■ **Retos**:
**a)** ¿Puedes imprimir sin cambios el pasaje del relato sobre los sacerdotes retenidos en Berdiansk que va de "Los sacerdotes Bohdan" a "esta dura experiencia."?
**b)** ¿Cómo sigue el relato sobre los sacerdotes retenidos en Berdiansk? Escribe su continuación a partir de la última frase que se muestra.

═══ Fragmento seleccionado

Los sacerdotes Bohdan Geleta e Ivan Levytsky –que sirvió en Barcelona y Tarragona de 2008 a 2012–, fueron retenidos en la localidad de Berdiansk y estuvieron un año y medio en cautiverio por parte de los rusos. El 28 de junio pasado, los grecocatólicos ucranianos fueron liberados. Zhyve Television entrevistó recientemente a Bohdan Geleta, que contó más detalles de esta dura experiencia.
«Cuando estalló la guerra a gran escala fue un gran shock. En Berdiansk, sentíamos que se avecinaban cambios y no sabíamos lo que nos esperaba. Aquellos primeros nueve meses de ocupación no nos afectaban todavía. Celebrábamos la liturgia, rezábamos y teníamos reuniones con la gente. Aunque, por alguna razón, la idea de que nos llevarían a la mañana siguiente no nos abandonaba«, relata Geleta.
El momento de la detención
«Muchas veces veía un coche con la simbólica letra ‘Z’ (de las tropas rusas) dando vueltas alrededor de la iglesia. Era una señal de que se acordaban de nosotros, aunque no nos tocaran«, añade el sacerdote.
«Al empezar la guerra, como en las películas de ciencia ficción, cuando ocurre una catástrofe, no había gente, solo viento y hojas tiradas en las calles. Caminábamos por el centro de la ciudad con el padre Iván y no había nadie. Todas las tiendas estaban cerradas, toda la gente estaba asustada, todos tenían miedo. Una semana después, empezaron a llegar refugiados, que viajaban desde Mariupol a través de Berdiansk», relata.
Sobre el día de su detención, Geleta lo recuerda muy bien. «Ese día tuve un funeral, estaba en el cementerio y cuando regresé comencé a preparar la liturgia. Justo cuando terminé, entraron en la iglesia dos personas enmascaradas. Creo que eran militares. Llevaban armas y se acercaron y me dijeron en ruso: ‘Ven con nosotros’. Les pregunté en ucraniano que qué querían, que por qué habían entrado en la iglesia vestidos así».
«Me dijeron que no entendían el ucraniano. Me puse a hablar ruso. Luego me cambié de ropa, me quité los ornamentos y fui con ellos al centro de detención preventiva de Berdiansk. Allí levantaron un acta de que el padre Iván y yo habíamos violado algunas reglas. Teníamos que haber pedido permiso a las autoridades para rezar en la ciudad. Pero hacía nueve meses que lo hacíamos y no nos habían detenido hasta ese momento», relata.
Ivan Levytskyi y Bohdan Geleta, los dos sacerdotes católicos retenidos en Berdiansk.
Al padre Iván lo detuvieron antes. «Después aparecieron unas personas vestidas de negro y me pusieron en la celda número tres, con el padre Iván. Había 8 personas en una celda que era para dos. Dormíamos en el suelo porque no había más espacio, la celda estaba húmeda, el agua corría por las paredes. Por esa celda pasó mucha gente durante esos cuatro meses. Algunos se quedaban un mes, otros una semana, otros cuatro meses», recuerda bien.

══════
═══ Datos extraídos

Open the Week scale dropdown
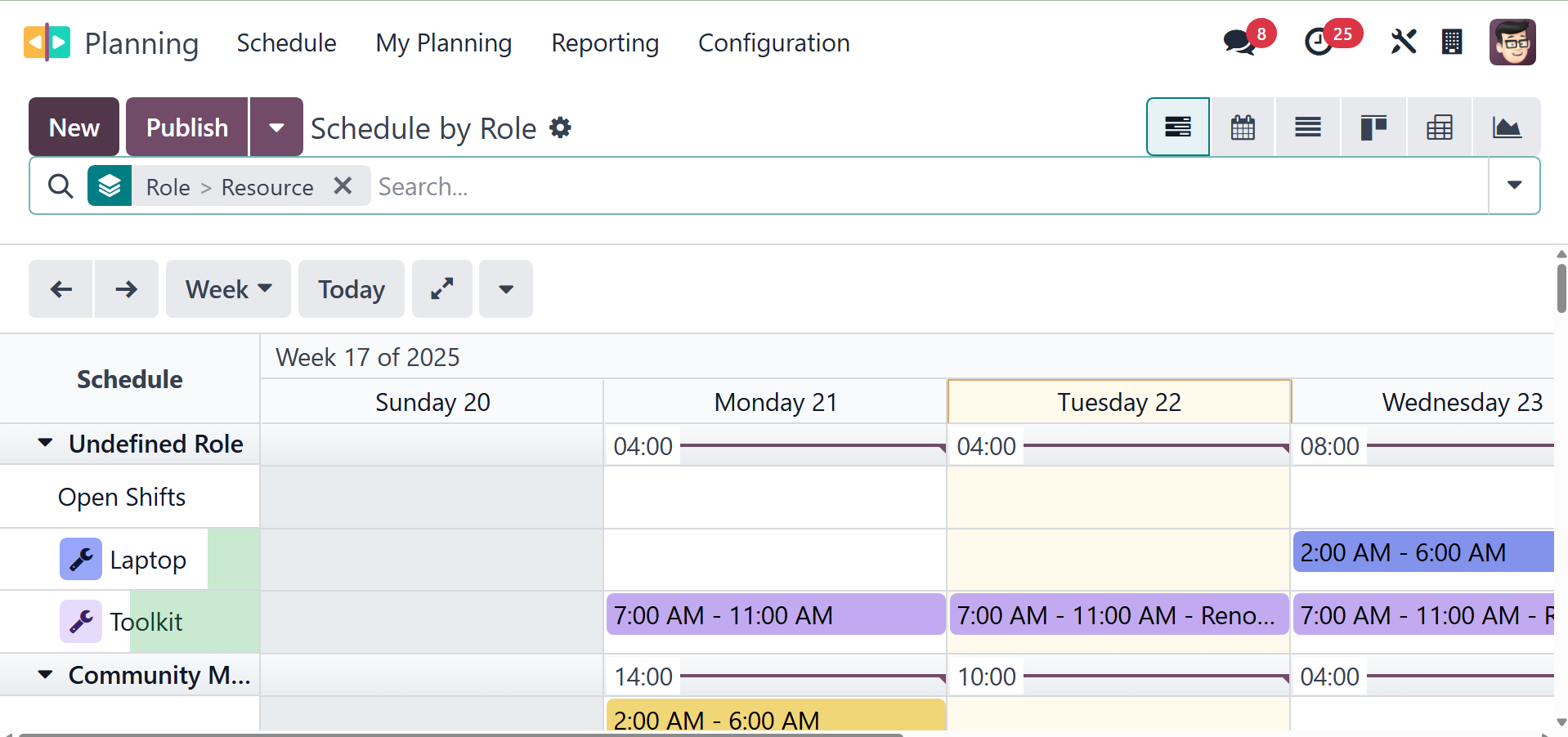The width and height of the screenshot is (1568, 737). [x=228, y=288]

══════
═══ Datos extraídos

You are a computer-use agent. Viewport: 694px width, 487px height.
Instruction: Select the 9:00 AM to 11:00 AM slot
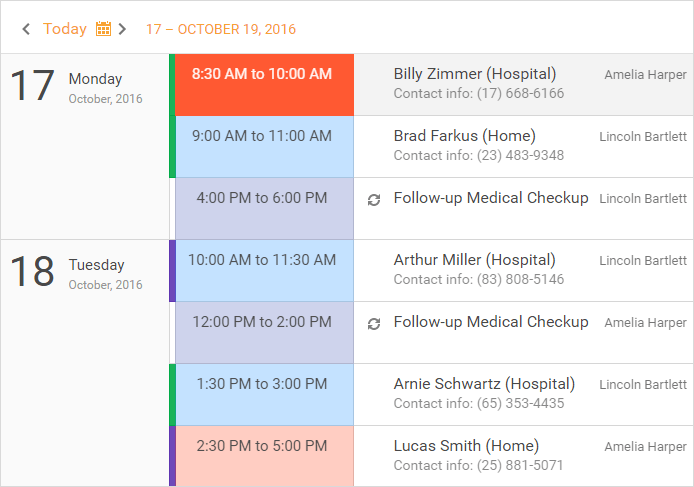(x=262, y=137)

══════

■ **Respuestas**:
**a)**
Los sacerdotes Bohdan Geleta e Ivan Levytsky –que sirvió en Barcelona y Tarragona de 2008 a 2012–, fueron retenidos en la localidad de Berdiansk y estuvieron un año y medio en cautiverio por parte de los rusos. El 28 de junio pasado, los grecocatólicos ucranianos fueron liberados. Zhyve Television entrevistó recientemente a Bohdan Geleta, que contó más detalles de esta dura experiencia.

**b)**
Aprenderse el himno ruso
«Se oían gritos desde nuestra celda en los pasillos, había una celda donde torturaban a la gente, era horrible. Cuando llegué a la celda por primera vez, vi a un tipo de pie, mirando hacia un punto fijo. Se quedó allí toda la noche, no se durmió. Pensé que debía haber sido electrocutado tan fuerte que no podía hacer nada más. Así fue. Le dijeron que si no se aprendía el himno ruso, lo matarían por la mañana. Así que se aprendió el himno en estado de shock. No podía dormir. Se aprendió el himno, pero no lo tocaron, o se olvidaron de él o fue simplemente una presión psicológica», añade.
Luego los interrogaron a los dos sacerdotes, y ellos hablaron con sinceridad. «Nos hicieron preguntas ante la cámara, les explicamos, les dijimos quiénes éramos, de dónde veníamos, de qué tipo de monasterios éramos, les contamos un poco la historia (…). Y se olvidaron de nosotros durante cuatro meses, después de cuatro meses me citaron y me dijeron que se habían encontrado armas en nuestra iglesia y que me juzgarían y condenarían a 25 años de prisión. Pregunté dónde se habían encontrado las armas, pero no me lo dijeron», explica.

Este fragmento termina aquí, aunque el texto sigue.